Using the YARN Workspace Folder to Copy Files to the YARN Cluster

Overview

Explains how to use the YARN Workspace folder.

If you start a job that will run on a YARN cluster, but it needs other files to execute - such as variables from your local copy of  kettle.properties - those files will need to be copied to the YARN cluster.  An easy way to do this is to add those files to the YARN Workspace folder.  At runtime PDI copies all of the files in the YARN Workspace folder to the YARN cluster.  This feature is well-suited for jobs that move through the development, testing, and staging lifecycle because the job uses the appropriate configuration files in the KETTLE_HOME directory for the environment in which it runs.  

Files in the YARN Workspace folder are copied to the YARN cluster every time you run a job that starts the YARN Kettle Cluster.   If you don't want to overwrite files that have the same names that are already on the YARN Kettle Cluster, delete files from the YARN Workspace folder.  Then, in the Start a YARN Kettle Cluster step window, deselect the appropriate checkboxes in the Copy Local Resource Files to YARN section of the window.

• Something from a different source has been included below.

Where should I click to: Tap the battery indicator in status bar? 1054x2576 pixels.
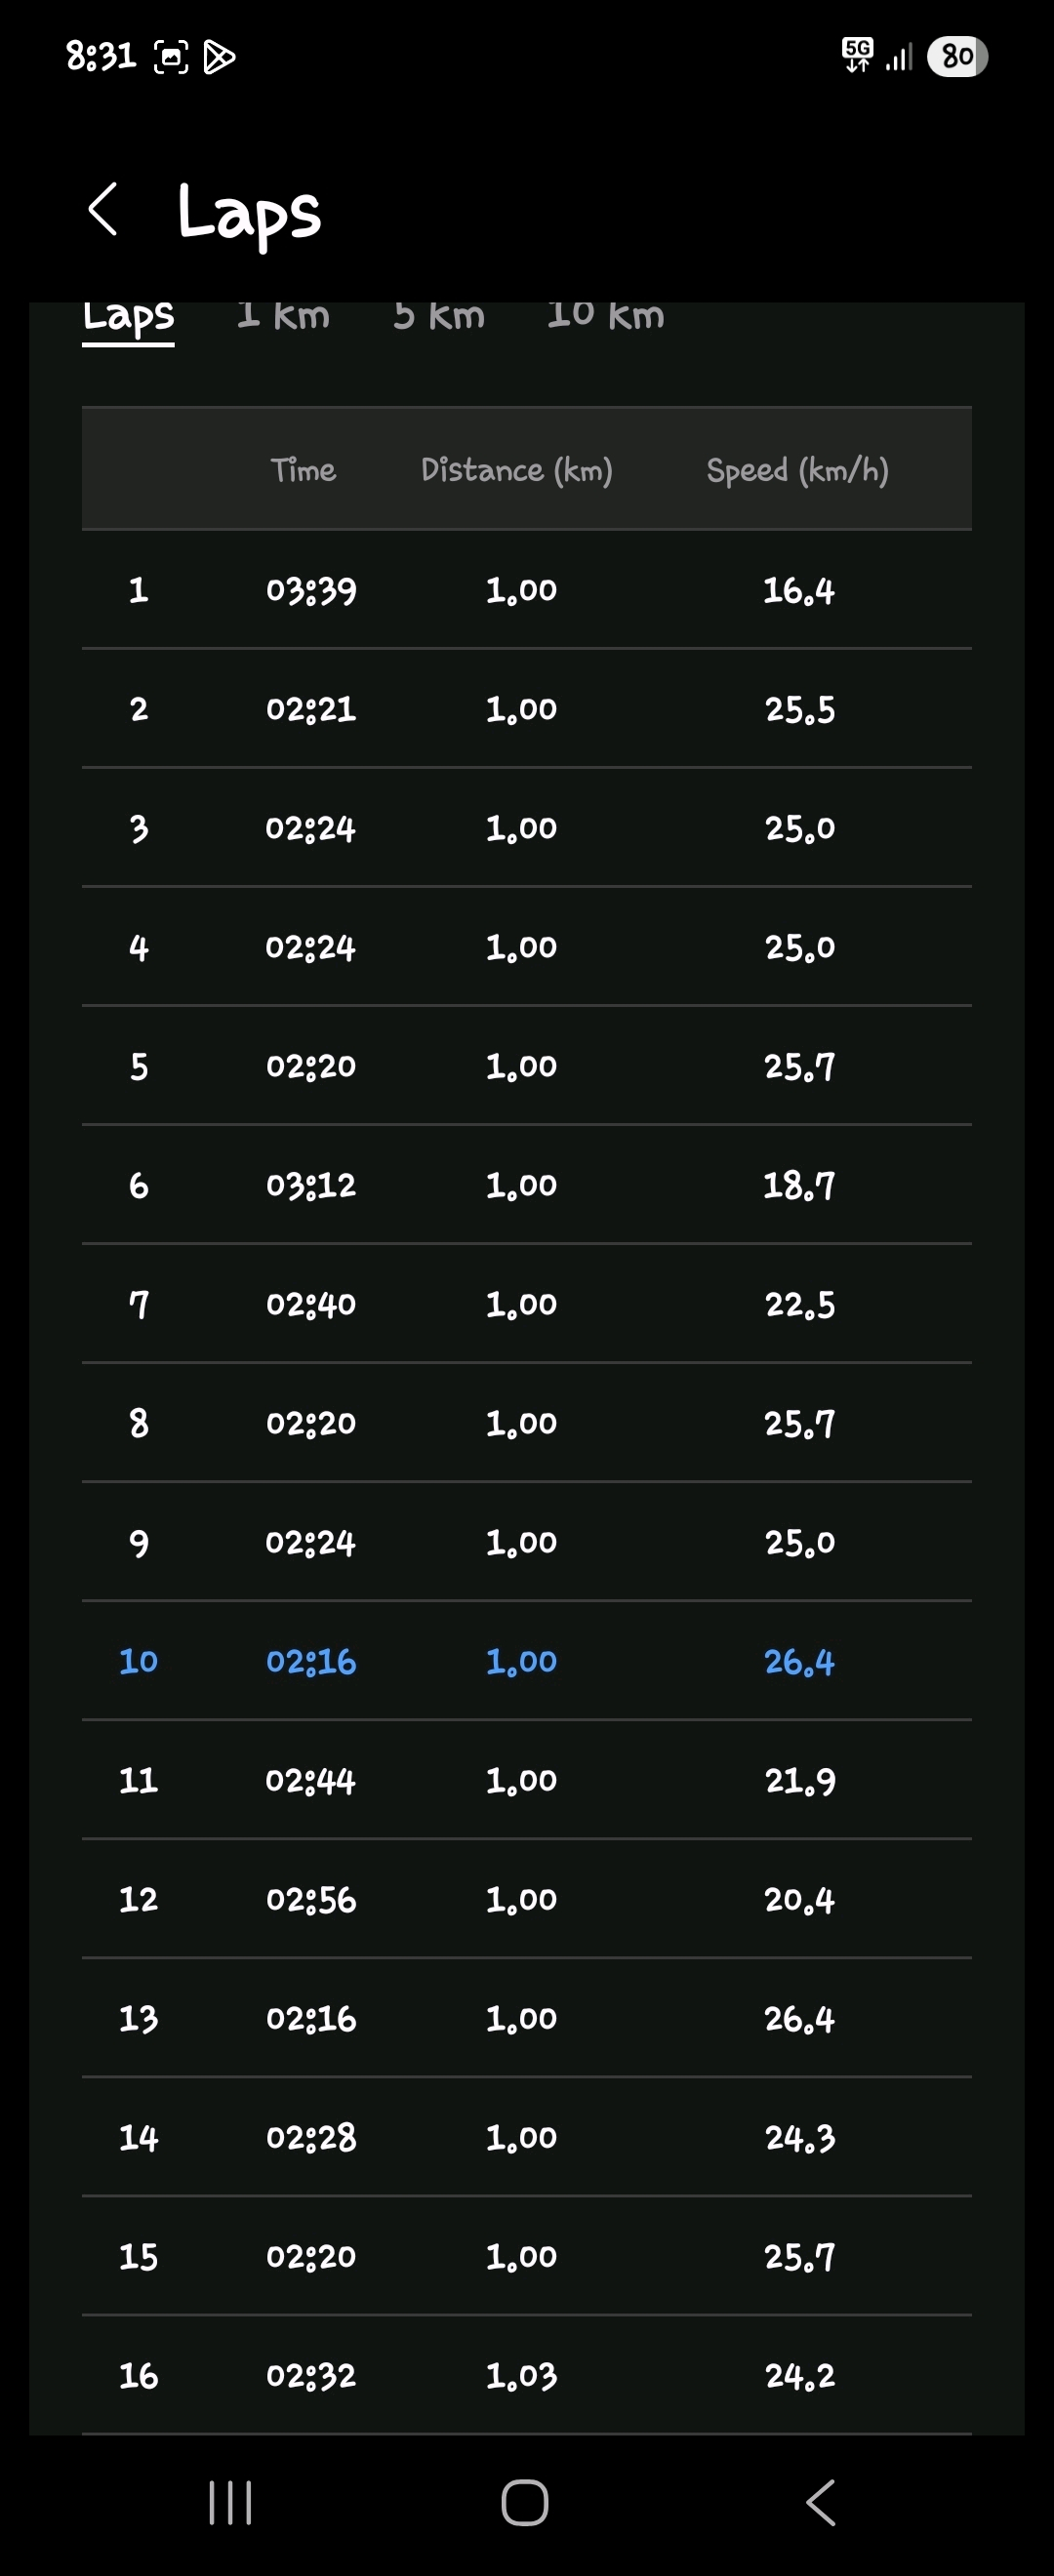pyautogui.click(x=957, y=56)
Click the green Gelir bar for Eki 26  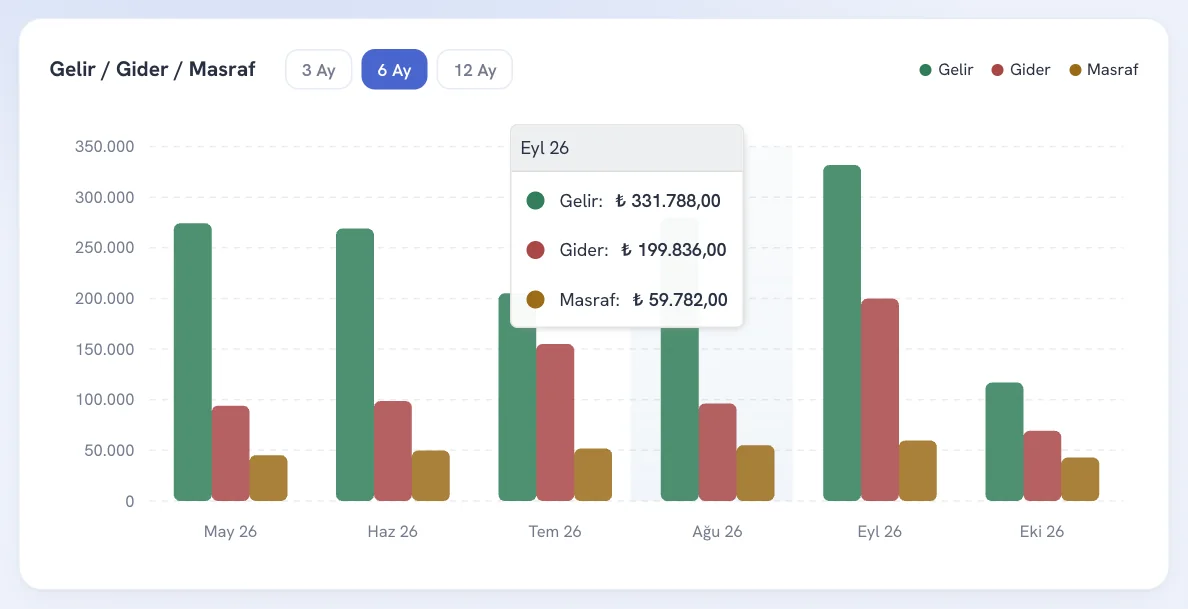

Add Files to the YARN Workspace Folder 

These instructions explain how to configure the Start a YARN Kettle Cluster entry so that following files are copied at runtime, to the YARN Workspace folder and then to the YARN cluster: kettle.properties, shared.xml, and repositories.xml.  These instructions also explain how to manually copy additional files to the folder. 

If the job is run from your local installation, the configuration files from your KETTLE_HOME directory are copied to the YARN Workspace folder.  If the job is scheduled or is run on a Pentaho DI Server, the configuration files from the server's configured KETTLE_HOME are copied to the YARN Workspace folder.  

Complete these steps.

  1. Set the active YARN Hadoop cluster using the instructions found in Configuring Pentaho for Your Hadoop Distro and Version.
  2. Complete the instructions in the Additional Configuration for YARN shims article.
  3. In Spoon, create or open a job that contains the Start a YARN Kettle Cluster entry. 
  4. Open the Start a YARN Kettle Cluster entry.
  5. Select any combination of the kettle.properties, shared.xml, and repository.xml checkboxes in the Copy Local Resource Files to YARN section of the window.
  6. Save and close the Start a YARN Kettle Cluster entry.
  7. If you want to copy other files to the cluster, manually copy them to the YARN Workspace folder here: pentaho-big-data-plugin/plugins/pentaho-kettle-yarn-plugin/workspace.
  8. Save and run the job.

At runtime, the kettle.properties, shared.xml, and repositories.xml files (whatever was selected) are copied to the YARN Workspace folder and then to the YARN cluster.

Delete Files from the YARN Workspace Folder

To delete files from the YARN Workspace folder manually remove them.  The YARN Workspace Folder is kept here: pentaho-big-data-plugin/plugins/pentaho-kettle-yarn-plugin/workspace.